Jejak Rizal yang selalu penuh kritik ini memang menjadi kekuatan tersendiri untuknya. Jangankan terhadap politisi, Rizal juga cukup keras mengkritik semua yang menurutnya tidak sesuai dengan garis pemikirannya, termasuk para konglomerat dan pebisnis besar.

Namun, apakah itu cukup? Jika menilik elektabilitas Jokowi yang hampir pasti akan menang dengan siapa pun wakilnya, maka Rizal Ramli tentu saja punya peluang untuk menjadi pendamping Jokowi.

Selain itu, Rizal Ramli juga cukup netral dan punya perimbangan pandangan terhadap siapa pun. Hal ini misalnya terlihat ketika ia di satu sisi memuji PKS sebagai partai besar, namun di sisi lain tetap mengkritik aliran ekonomi partai ini yang disebutnya justru cenderung neoliberalis.

Memilih cawapres dari kelompok ekonom adalah pertaruhan yang besar jika melihat kuatnya sentimen agama dan berkuasanya kelompok militer. Apakah Jokowi berani? (Foto: istimewa)

Persoalannya adalah apakah ia bisa cocok dengan Jokowi? Jika menilik kiprah Jokowi dan Basuki Tjahaja Purnama (Ahok) – tokoh yang juga ceplas ceplos tanpa takut – sangat mungkin duet Jokowi-Rizal Ramli bisa terjadi.

Namun, persoalannya adalah elektabilitas saja tidak cukup.

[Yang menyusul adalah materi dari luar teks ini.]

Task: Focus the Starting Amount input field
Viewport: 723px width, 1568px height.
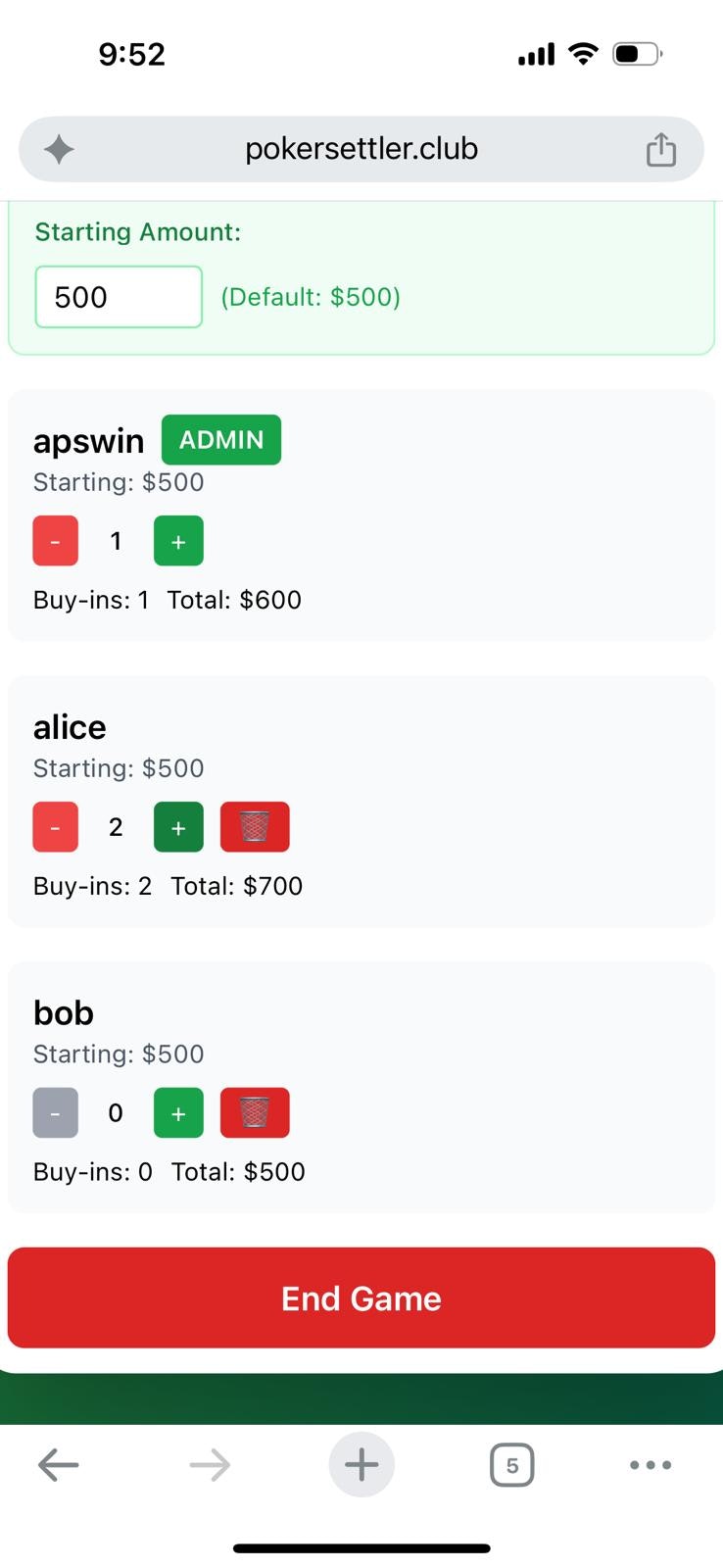Action: pyautogui.click(x=119, y=297)
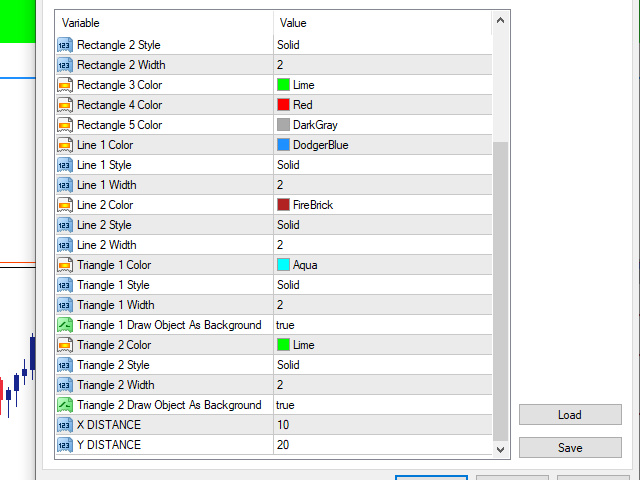The height and width of the screenshot is (480, 640).
Task: Click the Rectangle 2 Style type icon
Action: click(65, 45)
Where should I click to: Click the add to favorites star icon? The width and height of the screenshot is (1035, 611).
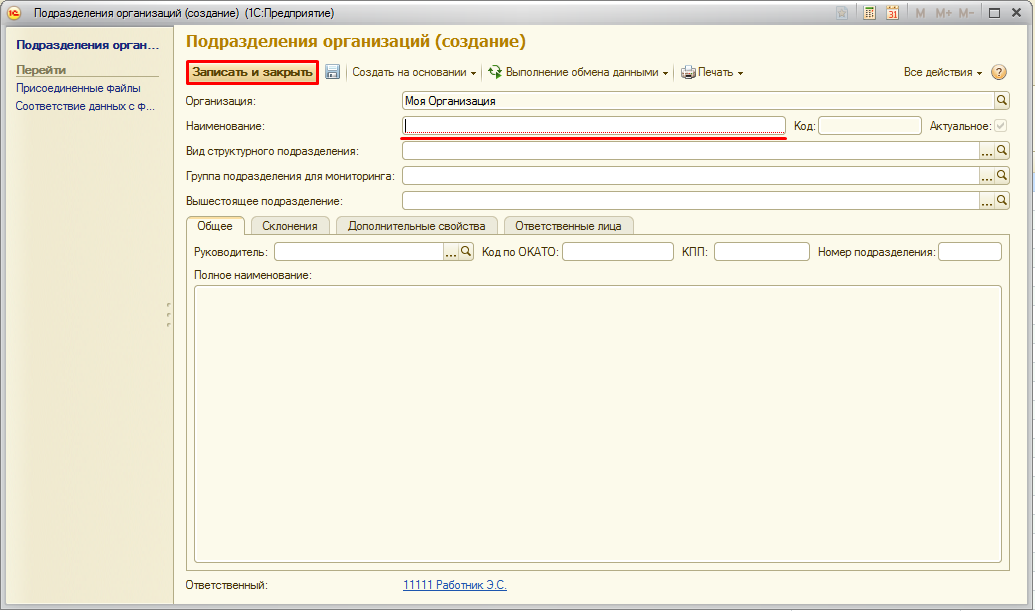[x=843, y=13]
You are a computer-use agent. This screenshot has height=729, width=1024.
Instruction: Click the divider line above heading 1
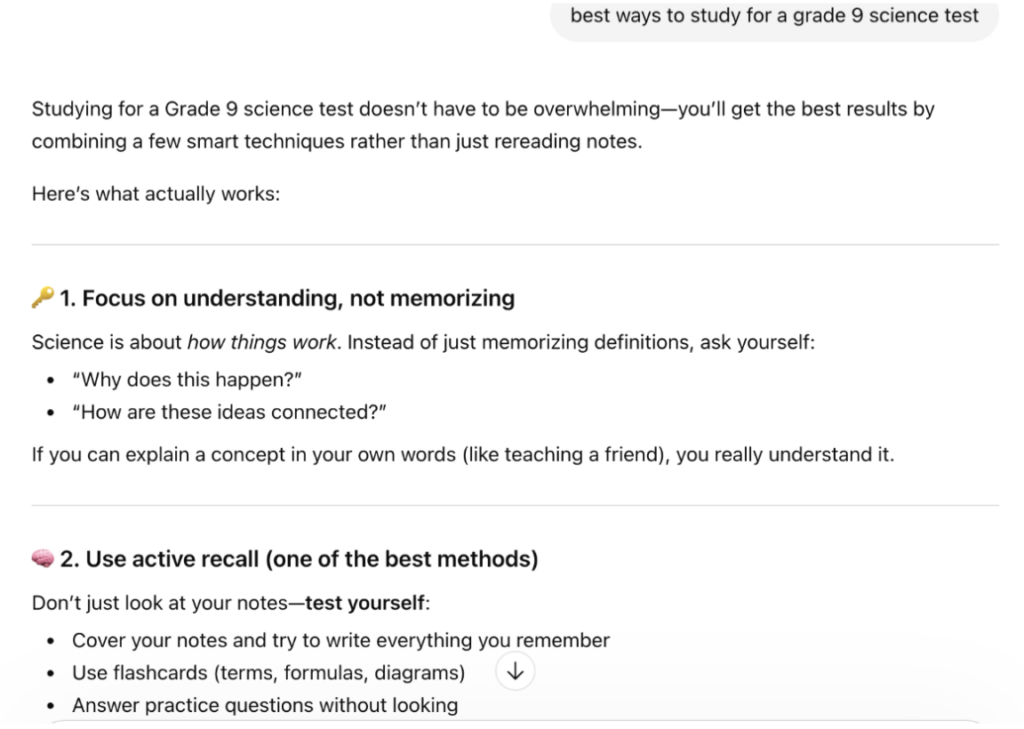point(515,244)
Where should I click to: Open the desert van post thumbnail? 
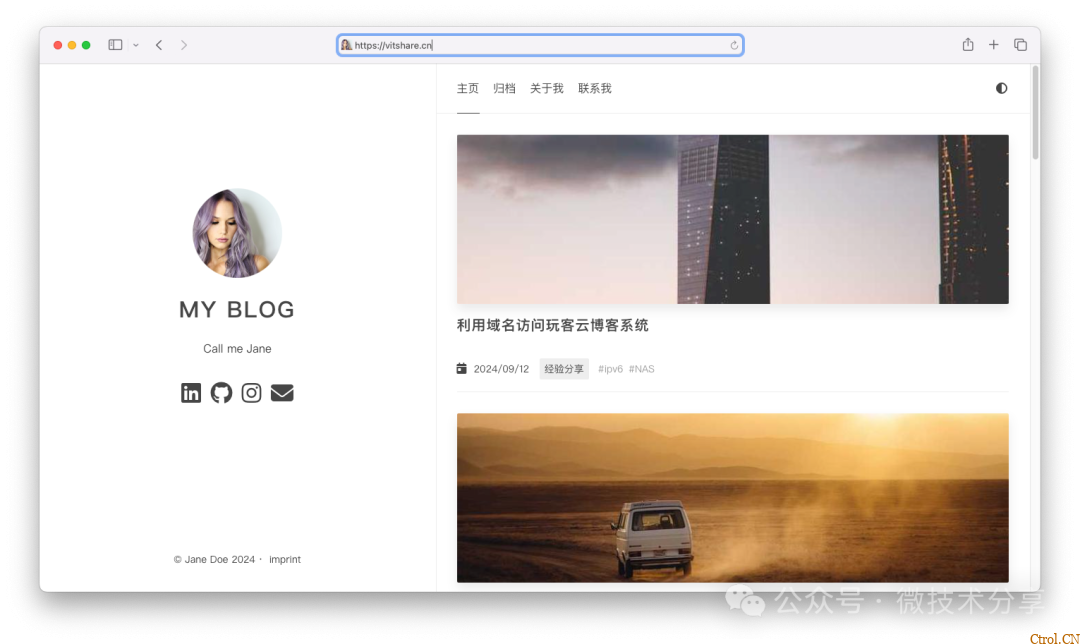(x=732, y=497)
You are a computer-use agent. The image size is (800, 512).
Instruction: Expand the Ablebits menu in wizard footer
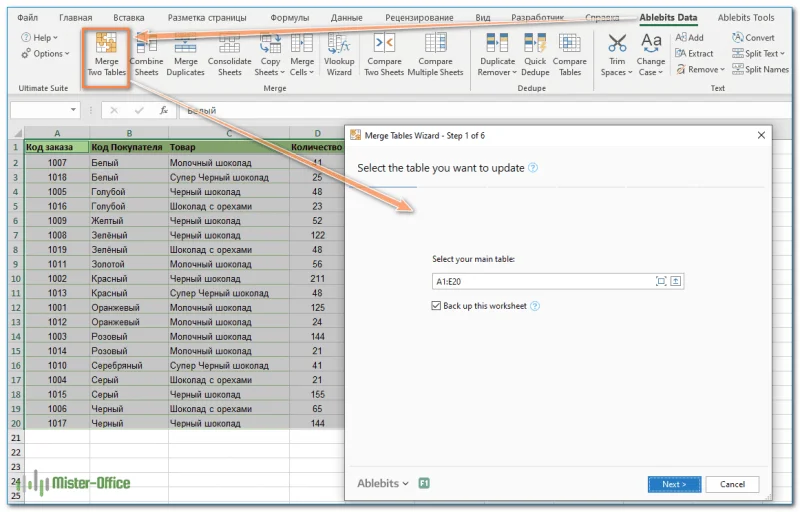(x=383, y=484)
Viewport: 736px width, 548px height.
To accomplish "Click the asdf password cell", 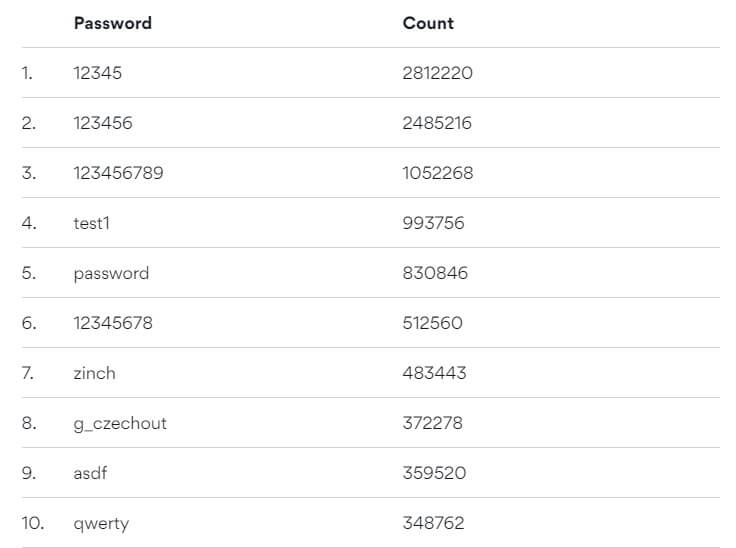I will (92, 473).
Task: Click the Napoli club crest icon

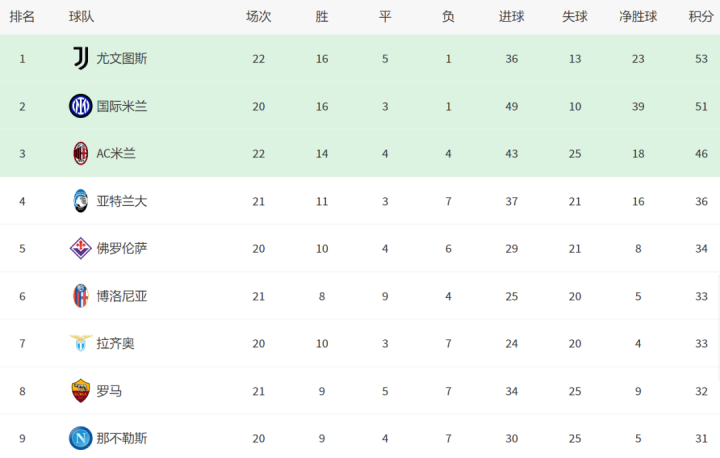Action: [81, 438]
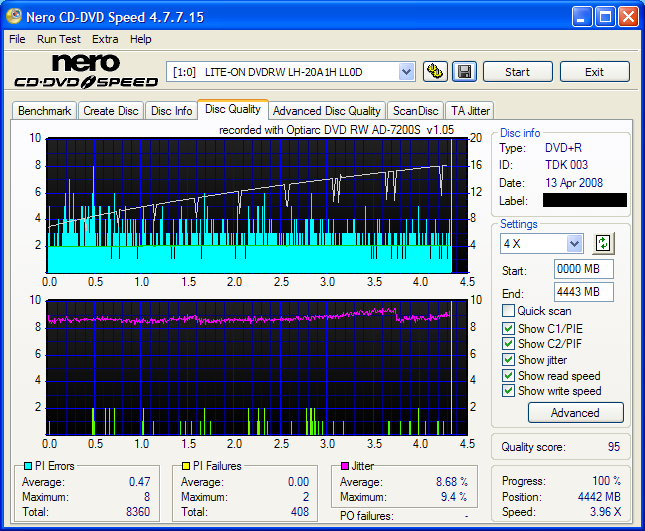
Task: Open the LITE-ON drive selection dropdown
Action: [x=406, y=72]
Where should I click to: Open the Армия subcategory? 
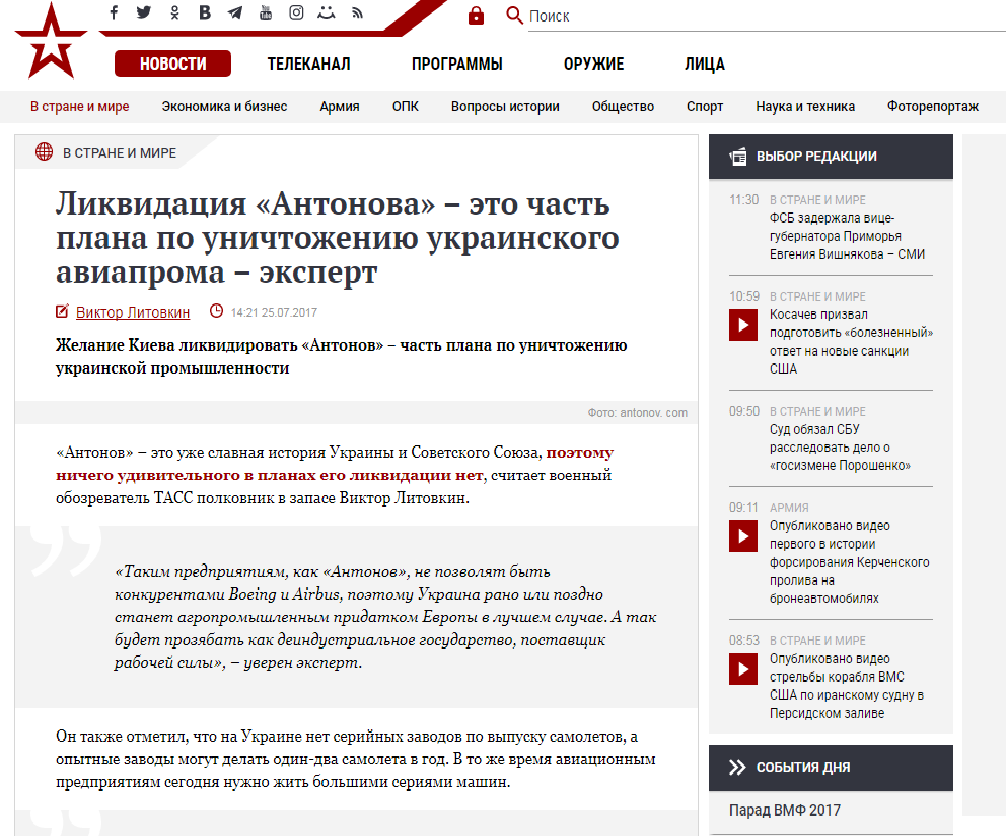pos(339,106)
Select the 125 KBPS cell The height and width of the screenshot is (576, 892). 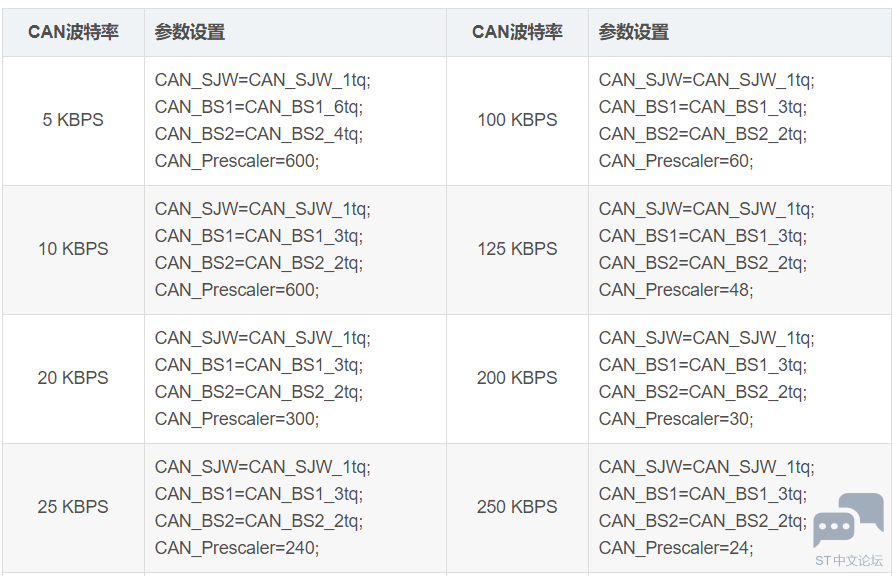tap(517, 249)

Rizal Ramli harus punya posisi tawar yang mumpuni agar mampu bukan hanya sejalan dengan Jokowi saja, tetapi juga dengan partai-partai pendukung.

Elegi Cawapres Jokowi

Pada akhirnya, menebak-nebak siapa cawapres Jokowi masih akan menjadi bahan pergunjingan yang menarik. Jika Jokowi salah pilih, maka boleh jadi hal ini juga bisa berpengaruh terhadap Jokowi sendiri. Sosok Rizal Ramli tentu ada positif, tetapi ada negatifnya juga, dan Jokowi harus memperhitungkan semua variabel yang ada.

Sedikitnya ada 3 variabel isu utama yang bisa dijadikan pertimbangan Jokowi untuk memilih cawapres di 2019 nanti, yakni militer, agama, dan ekonomi. Dengan potensi menguatnya sentimen agama di 2018 dan 2019, sangat mungkin pilihan cawapres dari golongan ekonom adalah pilihan yang sangat sulit dibuat.

Jokowi tentu saja harus berhitung secara politik karena bagaimana pun juga, calon wakilnya tetap akan ikut menentukan jalan politiknya di 2019. Jika mengabaikan isu agama, boleh jadi mimpi periode kedua akan berakhir. Hal yang sama juga terjadi pada sosok dari militer karena bagaimana pun militer masih memegang kendali politik di negara ini.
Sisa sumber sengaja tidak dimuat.